Connected sum of submanifolds Given two disjoint oriented knots $K_1, K_2 \subset S^3$, I think that there is a notion of knot connected sum $K_1 \sharp K_2 \subset S^3$ defined by picking a path between $K_1, K_2$. Is the connected sum independent of the path and does isotopy class of the connected sum depends only on the isotopy class of $K_1 \cup K_2$ as a link in $S^3$? Can someone provide a reference for these statements or a counterexample? 
For any disjoint submanifolds $A^k, B^k \subset M^n$ (perhaps with a choice of parametrization?), I can define the connected sum by picking a path between $A^k, B^k$. Does the same hold as before? In particular, does the isotopy class of the connected sum depend only on the isotopy class of $A^k \cup B^k$ and not the path I choose? As pointed out in the comments, here we might need 
$\pi_1(M, A\cup B)$ to vanish; assuming this, is the connected sum independent of path and isotopy? 

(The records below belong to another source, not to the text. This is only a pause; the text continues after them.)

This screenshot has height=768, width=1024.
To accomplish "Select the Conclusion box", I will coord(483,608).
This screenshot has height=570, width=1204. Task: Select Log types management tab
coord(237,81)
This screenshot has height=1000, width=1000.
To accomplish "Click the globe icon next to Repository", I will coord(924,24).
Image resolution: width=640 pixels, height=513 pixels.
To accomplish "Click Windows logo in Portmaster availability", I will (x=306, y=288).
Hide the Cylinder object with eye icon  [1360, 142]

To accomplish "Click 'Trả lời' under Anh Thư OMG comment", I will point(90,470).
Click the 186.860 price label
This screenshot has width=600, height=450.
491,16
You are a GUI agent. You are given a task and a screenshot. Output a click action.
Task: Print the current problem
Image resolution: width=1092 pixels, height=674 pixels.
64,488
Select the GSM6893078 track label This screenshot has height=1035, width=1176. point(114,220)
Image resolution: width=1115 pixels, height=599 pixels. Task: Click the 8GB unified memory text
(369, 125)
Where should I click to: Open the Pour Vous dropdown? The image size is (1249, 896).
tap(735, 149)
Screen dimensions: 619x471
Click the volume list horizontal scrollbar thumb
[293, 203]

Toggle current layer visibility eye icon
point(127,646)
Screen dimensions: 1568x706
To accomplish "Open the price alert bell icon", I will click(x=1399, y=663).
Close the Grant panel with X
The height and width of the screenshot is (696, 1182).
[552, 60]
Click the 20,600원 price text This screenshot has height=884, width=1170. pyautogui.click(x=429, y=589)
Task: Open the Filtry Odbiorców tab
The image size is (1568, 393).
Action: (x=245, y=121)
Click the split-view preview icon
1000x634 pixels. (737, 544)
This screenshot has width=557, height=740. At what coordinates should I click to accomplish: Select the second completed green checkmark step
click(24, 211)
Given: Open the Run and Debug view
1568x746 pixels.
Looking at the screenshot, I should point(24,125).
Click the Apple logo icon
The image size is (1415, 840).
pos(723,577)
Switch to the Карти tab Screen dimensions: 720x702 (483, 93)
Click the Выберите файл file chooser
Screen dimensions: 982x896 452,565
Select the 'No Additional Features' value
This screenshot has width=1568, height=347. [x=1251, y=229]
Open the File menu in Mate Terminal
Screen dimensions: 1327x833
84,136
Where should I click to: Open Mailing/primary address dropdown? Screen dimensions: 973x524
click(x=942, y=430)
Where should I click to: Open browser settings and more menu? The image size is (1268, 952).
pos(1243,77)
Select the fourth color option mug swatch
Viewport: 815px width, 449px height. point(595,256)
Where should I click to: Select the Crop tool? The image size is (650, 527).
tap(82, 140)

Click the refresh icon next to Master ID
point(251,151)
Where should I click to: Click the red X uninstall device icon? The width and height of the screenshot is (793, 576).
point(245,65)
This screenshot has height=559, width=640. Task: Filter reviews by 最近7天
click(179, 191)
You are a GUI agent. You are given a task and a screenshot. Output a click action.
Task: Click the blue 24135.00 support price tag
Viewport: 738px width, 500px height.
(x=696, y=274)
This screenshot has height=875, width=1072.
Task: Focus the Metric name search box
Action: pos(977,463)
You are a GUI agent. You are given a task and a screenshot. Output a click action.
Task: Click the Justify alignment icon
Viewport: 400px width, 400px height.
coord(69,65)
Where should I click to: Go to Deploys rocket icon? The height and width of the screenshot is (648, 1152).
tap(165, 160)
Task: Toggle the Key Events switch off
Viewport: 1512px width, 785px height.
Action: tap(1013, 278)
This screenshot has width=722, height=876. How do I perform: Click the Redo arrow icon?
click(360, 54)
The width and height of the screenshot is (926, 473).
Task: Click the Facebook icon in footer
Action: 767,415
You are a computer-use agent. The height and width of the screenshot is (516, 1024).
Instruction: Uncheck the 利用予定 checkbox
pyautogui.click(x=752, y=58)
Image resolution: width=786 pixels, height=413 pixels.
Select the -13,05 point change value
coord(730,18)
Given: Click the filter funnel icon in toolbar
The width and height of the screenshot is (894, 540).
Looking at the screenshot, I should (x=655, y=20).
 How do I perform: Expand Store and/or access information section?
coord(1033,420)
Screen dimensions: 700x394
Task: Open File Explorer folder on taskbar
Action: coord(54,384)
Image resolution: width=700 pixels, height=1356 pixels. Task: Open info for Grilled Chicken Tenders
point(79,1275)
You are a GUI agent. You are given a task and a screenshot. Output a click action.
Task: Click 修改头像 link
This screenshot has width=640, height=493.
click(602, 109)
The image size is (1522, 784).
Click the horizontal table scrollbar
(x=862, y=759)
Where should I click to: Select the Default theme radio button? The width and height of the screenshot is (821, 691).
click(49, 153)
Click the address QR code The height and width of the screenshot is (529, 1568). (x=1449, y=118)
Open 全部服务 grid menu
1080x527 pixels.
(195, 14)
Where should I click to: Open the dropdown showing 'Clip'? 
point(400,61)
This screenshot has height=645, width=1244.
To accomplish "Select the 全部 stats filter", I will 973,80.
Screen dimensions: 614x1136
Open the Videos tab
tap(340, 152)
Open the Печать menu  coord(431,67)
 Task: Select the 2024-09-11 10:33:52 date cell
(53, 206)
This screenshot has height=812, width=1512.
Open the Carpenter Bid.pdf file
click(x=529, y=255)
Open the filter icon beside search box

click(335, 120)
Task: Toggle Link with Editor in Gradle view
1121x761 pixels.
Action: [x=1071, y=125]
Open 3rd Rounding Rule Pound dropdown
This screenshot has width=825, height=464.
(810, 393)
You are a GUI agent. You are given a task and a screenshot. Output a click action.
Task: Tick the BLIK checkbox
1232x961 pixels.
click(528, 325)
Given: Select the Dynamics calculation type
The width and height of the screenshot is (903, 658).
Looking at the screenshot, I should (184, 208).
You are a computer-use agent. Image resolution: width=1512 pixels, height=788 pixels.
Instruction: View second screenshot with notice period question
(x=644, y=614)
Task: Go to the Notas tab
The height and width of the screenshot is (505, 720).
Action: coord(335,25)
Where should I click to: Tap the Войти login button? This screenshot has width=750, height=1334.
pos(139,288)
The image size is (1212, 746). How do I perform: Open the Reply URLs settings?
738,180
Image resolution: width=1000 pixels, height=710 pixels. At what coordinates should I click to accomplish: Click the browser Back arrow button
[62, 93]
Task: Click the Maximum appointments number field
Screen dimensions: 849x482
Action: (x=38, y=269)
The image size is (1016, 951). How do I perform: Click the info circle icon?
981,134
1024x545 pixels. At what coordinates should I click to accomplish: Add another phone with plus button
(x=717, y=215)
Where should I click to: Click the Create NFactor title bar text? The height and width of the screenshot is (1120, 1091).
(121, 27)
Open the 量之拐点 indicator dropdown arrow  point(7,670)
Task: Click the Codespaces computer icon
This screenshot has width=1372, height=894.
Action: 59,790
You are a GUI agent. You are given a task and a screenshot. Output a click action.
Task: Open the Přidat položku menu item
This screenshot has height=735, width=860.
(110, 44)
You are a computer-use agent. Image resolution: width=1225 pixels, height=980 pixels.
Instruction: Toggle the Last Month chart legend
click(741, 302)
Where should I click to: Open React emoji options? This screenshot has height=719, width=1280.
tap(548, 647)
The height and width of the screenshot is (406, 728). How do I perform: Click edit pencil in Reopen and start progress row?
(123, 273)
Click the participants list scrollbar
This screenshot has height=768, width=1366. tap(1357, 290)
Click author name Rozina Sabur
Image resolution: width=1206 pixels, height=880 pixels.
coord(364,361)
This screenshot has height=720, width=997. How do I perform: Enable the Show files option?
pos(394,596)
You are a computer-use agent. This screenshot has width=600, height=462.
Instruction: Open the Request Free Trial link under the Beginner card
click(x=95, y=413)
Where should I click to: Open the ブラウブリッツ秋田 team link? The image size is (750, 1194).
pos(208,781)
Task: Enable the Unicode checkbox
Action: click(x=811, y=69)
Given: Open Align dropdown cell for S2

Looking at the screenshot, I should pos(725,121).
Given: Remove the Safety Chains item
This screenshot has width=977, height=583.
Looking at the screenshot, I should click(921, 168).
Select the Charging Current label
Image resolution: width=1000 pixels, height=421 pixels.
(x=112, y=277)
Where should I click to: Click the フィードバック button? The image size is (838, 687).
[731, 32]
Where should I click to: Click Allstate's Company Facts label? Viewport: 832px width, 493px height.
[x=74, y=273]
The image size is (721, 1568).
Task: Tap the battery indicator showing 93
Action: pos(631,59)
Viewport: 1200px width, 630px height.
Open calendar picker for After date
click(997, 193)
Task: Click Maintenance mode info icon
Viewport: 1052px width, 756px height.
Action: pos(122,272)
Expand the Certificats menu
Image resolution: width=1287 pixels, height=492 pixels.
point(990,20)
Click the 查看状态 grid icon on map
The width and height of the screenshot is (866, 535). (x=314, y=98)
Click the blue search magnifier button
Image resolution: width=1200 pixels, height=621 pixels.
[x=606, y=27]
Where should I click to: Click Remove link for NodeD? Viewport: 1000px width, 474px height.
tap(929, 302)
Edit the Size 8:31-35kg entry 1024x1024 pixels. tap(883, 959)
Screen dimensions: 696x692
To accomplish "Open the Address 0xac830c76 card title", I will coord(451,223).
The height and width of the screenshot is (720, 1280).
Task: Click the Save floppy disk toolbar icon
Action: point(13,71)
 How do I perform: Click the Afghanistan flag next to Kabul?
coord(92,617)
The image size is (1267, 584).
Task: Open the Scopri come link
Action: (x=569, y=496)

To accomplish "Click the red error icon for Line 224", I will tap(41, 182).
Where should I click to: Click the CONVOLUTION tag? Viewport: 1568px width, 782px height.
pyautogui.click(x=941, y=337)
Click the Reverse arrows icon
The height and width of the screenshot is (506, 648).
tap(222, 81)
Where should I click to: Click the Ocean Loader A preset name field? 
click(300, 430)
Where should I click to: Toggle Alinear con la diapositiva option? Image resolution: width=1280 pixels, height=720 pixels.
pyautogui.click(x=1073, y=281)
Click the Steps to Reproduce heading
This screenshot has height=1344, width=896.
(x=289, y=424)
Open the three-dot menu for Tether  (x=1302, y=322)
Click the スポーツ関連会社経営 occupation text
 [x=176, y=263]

 A: Ok, let's start from the connected sum of knots in $S^3. I have seen some confusion in the comments: the connected sum of two knots is well defined, doesn't metter if the arc of the connected sum is knotted. The reason why this is true is the content of Figure 1 and is  proved in many textbooks (e.g. Cromwell's book "Knots and links").
About the connected sum in arbitrary dimension: the connected sum $A \# B$ does not depend from the chosen arc if at least one of the two submanifolds (say $B$) is $\textit{local}$ (meaning that is contained in a ball disjoint from $A$). The proof of this fact is pictorially described in Figure 2 and can be made rigorous by integrating a suitable vector field supported in a tubular neighbourhood of the arc used to perform the connected sum (the red one in the figure). 
Notice that if $A$ and $B$ are both non-local then the result of the connected sum $A \# B$ can a priori depend on the chosen arc. Here a low-dimensional example. 
Let $K, J \subset S^1 \times S^2$ be the two knots in the Kirby diagram of Figure 3 (a). Denote by $K \#_n J$ be the connected sum  of  $K$ and $J$ performed along the arc described in Figure 3 (b) (in the box there are $2n$ positive crossings). I claim that $K \#_0J$ and $K\#_1 J$ are not isotopic. This is because $K\#_0J \subset S^3$ is local (obvious, just picture it) while $K \#_1 J$ is not. To see that $K'=K \#_1J$ is not local we argue by contradiction: surgery on a local knot always produce a connected sum while for a suitable surgery along $K'\subset S^1 \times S^2$ we get something that is not. To prove this last statement you need some Kirby calculus: $K'$ and the zero framed unknot in the picture are linked as a Whitehead link and if we put surgery coefficient $-1$ on $K'$  we get (after blowing down $K'$) a diagram for the $0$-surgery on the trefoil knot (an irreducible Seifert manifold). 
$\textbf{EDIT:}$ of course, the result of the connected sum of two knots $K_1, K_2 \subset S^3$ dramatically depends on the chosen arc if $K_1$ and $K_2$ are somehow linked. For example if we take $K_1 \cup K_2$ as the Hopf link and we perform connected sum along the blue arc of Figure 4 we get the unknot while if we do it along the red one we get the (untwisted) Whitehead double of the trefoil knot.   
The naive definition of connected sum we are discussing here is not the one usually adopted. Here a non problematic one (compare with the definition of Murasugi sum)

$\textbf{Definition.}$ Suppose that $(M,A)$ and $(N,B)$ with $M$ and $N$ smooth $n$-manifolds and $A$ and $B$ embedded $k$-submanifolds are given. Choose balls $U \subset M $ and $V \subset N$ such that 
  $$ (M\cap U, A \cap U)=(N \cap V, B \cap V)= (\mathbb{R}^n, \mathbb{R}^k) \ .$$
  Define $ A \# B= (A - U) \cup_\partial (B-V) \subset M \# N$.

Btw given two eventually linked submanifolds $A, B \subset M$ one can pick an arc $\gamma$ connecting $A$ and $B$ in $M$ and use it to perform embedded surgery. Some people call this operation $\textit{piping}$. As result of the piping operation we get an embedding $A \# B \hookrightarrow M$ whose isotopy type a priori depends on $\gamma$  and (as already many of you pointed out in the comments) there are obvious sufficient (homotopic) conditions that one can impose in order to guarantee uniqueness.